WHAT IS NEEDED: Swap "Expand" for "Enlarge" in the part that opens with the line containing "Viewport: 1130px width, 738px" and closes with the line containing "Action: [x=960, y=369]". Give those lines again with everything else left unchanged.

(Collected data entries)
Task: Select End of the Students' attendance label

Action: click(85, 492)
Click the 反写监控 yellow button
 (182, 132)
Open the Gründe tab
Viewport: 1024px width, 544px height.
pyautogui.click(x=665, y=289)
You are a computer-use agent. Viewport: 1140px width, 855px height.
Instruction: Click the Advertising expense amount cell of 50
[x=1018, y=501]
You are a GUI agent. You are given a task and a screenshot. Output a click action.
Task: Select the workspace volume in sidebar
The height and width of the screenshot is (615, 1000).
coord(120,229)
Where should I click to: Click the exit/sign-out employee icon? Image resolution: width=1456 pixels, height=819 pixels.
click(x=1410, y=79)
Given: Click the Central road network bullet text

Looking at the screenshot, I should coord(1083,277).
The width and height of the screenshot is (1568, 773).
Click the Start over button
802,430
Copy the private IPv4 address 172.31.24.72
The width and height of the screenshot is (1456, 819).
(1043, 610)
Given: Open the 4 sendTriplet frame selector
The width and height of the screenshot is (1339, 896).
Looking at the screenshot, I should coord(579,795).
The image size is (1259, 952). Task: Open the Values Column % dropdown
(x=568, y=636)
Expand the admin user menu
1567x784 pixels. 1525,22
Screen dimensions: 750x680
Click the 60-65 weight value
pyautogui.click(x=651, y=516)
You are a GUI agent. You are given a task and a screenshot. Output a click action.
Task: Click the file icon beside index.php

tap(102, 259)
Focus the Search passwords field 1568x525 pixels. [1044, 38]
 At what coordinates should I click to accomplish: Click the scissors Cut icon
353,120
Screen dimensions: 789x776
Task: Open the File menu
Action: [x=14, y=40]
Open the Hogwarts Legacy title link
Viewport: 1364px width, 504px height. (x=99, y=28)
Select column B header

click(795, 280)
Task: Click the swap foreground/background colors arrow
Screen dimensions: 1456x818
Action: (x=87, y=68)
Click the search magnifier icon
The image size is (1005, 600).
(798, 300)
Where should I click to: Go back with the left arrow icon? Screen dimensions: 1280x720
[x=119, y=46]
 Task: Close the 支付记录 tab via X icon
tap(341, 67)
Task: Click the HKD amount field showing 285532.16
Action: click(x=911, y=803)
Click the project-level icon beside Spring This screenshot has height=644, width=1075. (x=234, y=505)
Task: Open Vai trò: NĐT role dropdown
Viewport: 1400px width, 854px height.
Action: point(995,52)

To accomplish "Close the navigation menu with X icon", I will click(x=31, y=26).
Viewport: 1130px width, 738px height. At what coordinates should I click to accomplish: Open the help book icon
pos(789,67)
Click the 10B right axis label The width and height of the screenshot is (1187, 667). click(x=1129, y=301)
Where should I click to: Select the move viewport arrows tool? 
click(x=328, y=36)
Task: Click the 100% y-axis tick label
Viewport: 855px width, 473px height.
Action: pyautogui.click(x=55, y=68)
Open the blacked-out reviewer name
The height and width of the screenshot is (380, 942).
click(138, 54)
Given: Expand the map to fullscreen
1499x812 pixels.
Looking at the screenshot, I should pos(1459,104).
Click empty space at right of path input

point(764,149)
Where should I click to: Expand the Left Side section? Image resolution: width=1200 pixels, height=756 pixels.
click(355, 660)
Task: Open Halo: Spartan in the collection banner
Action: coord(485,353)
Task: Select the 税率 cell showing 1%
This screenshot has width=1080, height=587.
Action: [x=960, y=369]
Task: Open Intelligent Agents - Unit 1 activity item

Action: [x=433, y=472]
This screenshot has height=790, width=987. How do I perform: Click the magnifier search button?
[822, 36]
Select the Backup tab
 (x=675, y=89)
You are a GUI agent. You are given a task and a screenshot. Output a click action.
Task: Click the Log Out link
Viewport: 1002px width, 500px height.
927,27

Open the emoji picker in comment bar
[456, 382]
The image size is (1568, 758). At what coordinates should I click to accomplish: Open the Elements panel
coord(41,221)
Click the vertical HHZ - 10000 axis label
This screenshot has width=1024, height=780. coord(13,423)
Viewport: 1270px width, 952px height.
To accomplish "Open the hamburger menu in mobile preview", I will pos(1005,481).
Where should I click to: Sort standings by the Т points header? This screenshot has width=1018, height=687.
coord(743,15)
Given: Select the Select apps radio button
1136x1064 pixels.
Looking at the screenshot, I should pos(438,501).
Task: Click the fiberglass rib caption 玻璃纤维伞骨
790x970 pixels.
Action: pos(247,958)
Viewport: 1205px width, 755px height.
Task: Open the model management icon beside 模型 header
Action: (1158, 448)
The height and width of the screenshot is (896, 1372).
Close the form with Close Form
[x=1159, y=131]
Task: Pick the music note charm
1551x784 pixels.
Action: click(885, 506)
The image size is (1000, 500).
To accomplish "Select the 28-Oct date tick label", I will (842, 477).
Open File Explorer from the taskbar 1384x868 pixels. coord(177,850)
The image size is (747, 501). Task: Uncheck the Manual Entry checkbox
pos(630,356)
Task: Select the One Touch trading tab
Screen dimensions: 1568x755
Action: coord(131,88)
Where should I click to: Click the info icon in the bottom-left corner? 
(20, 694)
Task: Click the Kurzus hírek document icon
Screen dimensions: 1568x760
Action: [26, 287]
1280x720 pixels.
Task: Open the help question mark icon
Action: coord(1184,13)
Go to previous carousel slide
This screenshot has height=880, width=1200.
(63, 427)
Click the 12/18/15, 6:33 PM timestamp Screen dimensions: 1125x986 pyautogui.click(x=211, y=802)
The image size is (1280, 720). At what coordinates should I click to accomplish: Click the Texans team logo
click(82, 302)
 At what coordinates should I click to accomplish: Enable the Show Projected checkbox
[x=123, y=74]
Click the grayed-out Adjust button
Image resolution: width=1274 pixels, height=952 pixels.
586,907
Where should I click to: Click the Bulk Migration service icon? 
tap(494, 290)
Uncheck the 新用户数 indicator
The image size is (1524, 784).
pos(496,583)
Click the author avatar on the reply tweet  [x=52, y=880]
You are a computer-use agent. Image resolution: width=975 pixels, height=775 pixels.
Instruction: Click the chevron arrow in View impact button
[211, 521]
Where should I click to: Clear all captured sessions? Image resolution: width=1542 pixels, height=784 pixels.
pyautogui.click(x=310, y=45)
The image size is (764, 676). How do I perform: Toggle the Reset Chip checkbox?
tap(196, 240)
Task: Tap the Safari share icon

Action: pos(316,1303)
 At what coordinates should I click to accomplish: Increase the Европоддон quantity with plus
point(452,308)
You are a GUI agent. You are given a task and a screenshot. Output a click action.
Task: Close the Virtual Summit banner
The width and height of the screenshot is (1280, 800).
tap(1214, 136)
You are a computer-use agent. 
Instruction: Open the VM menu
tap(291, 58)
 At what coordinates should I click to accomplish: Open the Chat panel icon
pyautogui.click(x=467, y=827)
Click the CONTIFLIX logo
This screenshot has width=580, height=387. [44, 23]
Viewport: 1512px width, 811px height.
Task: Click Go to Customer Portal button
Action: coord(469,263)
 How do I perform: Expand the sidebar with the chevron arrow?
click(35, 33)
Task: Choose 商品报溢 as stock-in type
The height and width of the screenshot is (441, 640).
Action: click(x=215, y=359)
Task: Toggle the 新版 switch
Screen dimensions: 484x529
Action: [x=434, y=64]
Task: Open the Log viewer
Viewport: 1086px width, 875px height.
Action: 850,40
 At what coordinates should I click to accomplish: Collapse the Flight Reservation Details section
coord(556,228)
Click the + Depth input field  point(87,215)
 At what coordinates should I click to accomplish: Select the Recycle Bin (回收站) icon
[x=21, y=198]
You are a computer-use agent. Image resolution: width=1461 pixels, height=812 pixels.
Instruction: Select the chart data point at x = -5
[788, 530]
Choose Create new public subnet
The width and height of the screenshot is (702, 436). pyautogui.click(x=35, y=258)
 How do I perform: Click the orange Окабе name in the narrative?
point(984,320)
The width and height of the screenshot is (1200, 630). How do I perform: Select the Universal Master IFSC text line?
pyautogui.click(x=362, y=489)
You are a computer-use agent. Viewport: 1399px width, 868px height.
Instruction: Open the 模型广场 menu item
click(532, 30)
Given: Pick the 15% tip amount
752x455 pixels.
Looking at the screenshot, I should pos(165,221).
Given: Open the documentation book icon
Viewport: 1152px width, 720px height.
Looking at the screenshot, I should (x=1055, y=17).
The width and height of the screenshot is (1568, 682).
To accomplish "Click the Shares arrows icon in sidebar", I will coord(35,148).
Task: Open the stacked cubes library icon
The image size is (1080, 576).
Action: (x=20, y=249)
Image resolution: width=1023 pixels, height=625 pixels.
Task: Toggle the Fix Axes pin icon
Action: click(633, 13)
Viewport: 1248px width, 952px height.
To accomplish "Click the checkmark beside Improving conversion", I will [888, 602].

PROBLEM SOLUTION:
Viewport: 1130px width, 738px height. At what coordinates should I click to accomplish: Open the help book icon
pos(789,67)
Click the 10B right axis label The width and height of the screenshot is (1187, 667). click(x=1129, y=301)
Where should I click to: Select the move viewport arrows tool? 
click(x=328, y=36)
Task: Click the 100% y-axis tick label
Viewport: 855px width, 473px height.
Action: pyautogui.click(x=55, y=68)
Open the blacked-out reviewer name
The height and width of the screenshot is (380, 942).
click(138, 54)
Given: Enlarge the map to fullscreen
1499x812 pixels.
Looking at the screenshot, I should pos(1459,104).
Click empty space at right of path input

point(764,149)
Where should I click to: Enlarge the Left Side section? Image resolution: width=1200 pixels, height=756 pixels.
click(355, 660)
Task: Open Halo: Spartan in the collection banner
Action: coord(485,353)
Task: Select the 税率 cell showing 1%
This screenshot has width=1080, height=587.
Action: [x=960, y=369]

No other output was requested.